**TASK TO COMPLETE**
A word-for-word transcription of all the data is required.

------------------------------------------------------------

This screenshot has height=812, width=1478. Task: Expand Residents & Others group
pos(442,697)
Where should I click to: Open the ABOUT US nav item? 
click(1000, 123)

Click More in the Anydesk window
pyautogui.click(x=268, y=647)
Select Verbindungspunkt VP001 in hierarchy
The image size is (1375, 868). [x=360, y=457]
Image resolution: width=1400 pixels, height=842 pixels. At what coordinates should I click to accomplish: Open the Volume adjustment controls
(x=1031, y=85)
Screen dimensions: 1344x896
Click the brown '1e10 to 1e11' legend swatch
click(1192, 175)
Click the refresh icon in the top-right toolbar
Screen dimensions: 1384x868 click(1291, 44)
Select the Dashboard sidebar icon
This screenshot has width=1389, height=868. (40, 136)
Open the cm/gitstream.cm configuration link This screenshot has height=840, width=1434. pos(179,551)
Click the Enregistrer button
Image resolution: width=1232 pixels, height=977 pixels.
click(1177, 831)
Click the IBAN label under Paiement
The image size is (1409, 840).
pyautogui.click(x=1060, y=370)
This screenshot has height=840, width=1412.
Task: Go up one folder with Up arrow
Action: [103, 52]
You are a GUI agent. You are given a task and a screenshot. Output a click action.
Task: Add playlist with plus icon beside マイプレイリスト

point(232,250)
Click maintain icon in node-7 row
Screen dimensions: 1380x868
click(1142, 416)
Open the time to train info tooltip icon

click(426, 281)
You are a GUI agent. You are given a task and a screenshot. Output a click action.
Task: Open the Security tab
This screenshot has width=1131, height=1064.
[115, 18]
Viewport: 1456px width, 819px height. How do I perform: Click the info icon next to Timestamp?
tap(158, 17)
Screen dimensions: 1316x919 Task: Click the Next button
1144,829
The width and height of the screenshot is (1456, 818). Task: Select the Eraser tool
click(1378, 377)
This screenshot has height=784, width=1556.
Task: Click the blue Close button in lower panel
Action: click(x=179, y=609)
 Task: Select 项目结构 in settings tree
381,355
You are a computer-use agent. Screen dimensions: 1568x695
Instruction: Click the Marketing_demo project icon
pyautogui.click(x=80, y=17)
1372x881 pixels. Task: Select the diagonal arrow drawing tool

------------------------------------------------------------

**RESULT BELOW**
This screenshot has height=812, width=1478. Task: Expand Residents & Others group
pos(442,697)
Where should I click to: Open the ABOUT US nav item? 
click(1000, 123)

Click More in the Anydesk window
pyautogui.click(x=268, y=647)
Select Verbindungspunkt VP001 in hierarchy
The image size is (1375, 868). [x=360, y=457]
Image resolution: width=1400 pixels, height=842 pixels. At what coordinates should I click to accomplish: Open the Volume adjustment controls
(x=1031, y=85)
Screen dimensions: 1344x896
Click the brown '1e10 to 1e11' legend swatch
click(1192, 175)
Click the refresh icon in the top-right toolbar
Screen dimensions: 1384x868 click(1291, 44)
Select the Dashboard sidebar icon
This screenshot has width=1389, height=868. (40, 136)
Open the cm/gitstream.cm configuration link This screenshot has height=840, width=1434. pos(179,551)
Click the Enregistrer button
Image resolution: width=1232 pixels, height=977 pixels.
click(1177, 831)
Click the IBAN label under Paiement
The image size is (1409, 840).
pyautogui.click(x=1060, y=370)
This screenshot has height=840, width=1412.
Task: Go up one folder with Up arrow
Action: [103, 52]
You are a GUI agent. You are given a task and a screenshot. Output a click action.
Task: Add playlist with plus icon beside マイプレイリスト

point(232,250)
Click maintain icon in node-7 row
Screen dimensions: 1380x868
click(1142, 416)
Open the time to train info tooltip icon

click(426, 281)
You are a GUI agent. You are given a task and a screenshot. Output a click action.
Task: Open the Security tab
This screenshot has width=1131, height=1064.
[115, 18]
Viewport: 1456px width, 819px height. How do I perform: Click the info icon next to Timestamp?
tap(158, 17)
Screen dimensions: 1316x919 Task: Click the Next button
1144,829
The width and height of the screenshot is (1456, 818). Task: Select the Eraser tool
click(1378, 377)
This screenshot has height=784, width=1556.
Task: Click the blue Close button in lower panel
Action: click(x=179, y=609)
 Task: Select 项目结构 in settings tree
381,355
You are a computer-use agent. Screen dimensions: 1568x695
Instruction: Click the Marketing_demo project icon
pyautogui.click(x=80, y=17)
1372x881 pixels. Task: Select the diagonal arrow drawing tool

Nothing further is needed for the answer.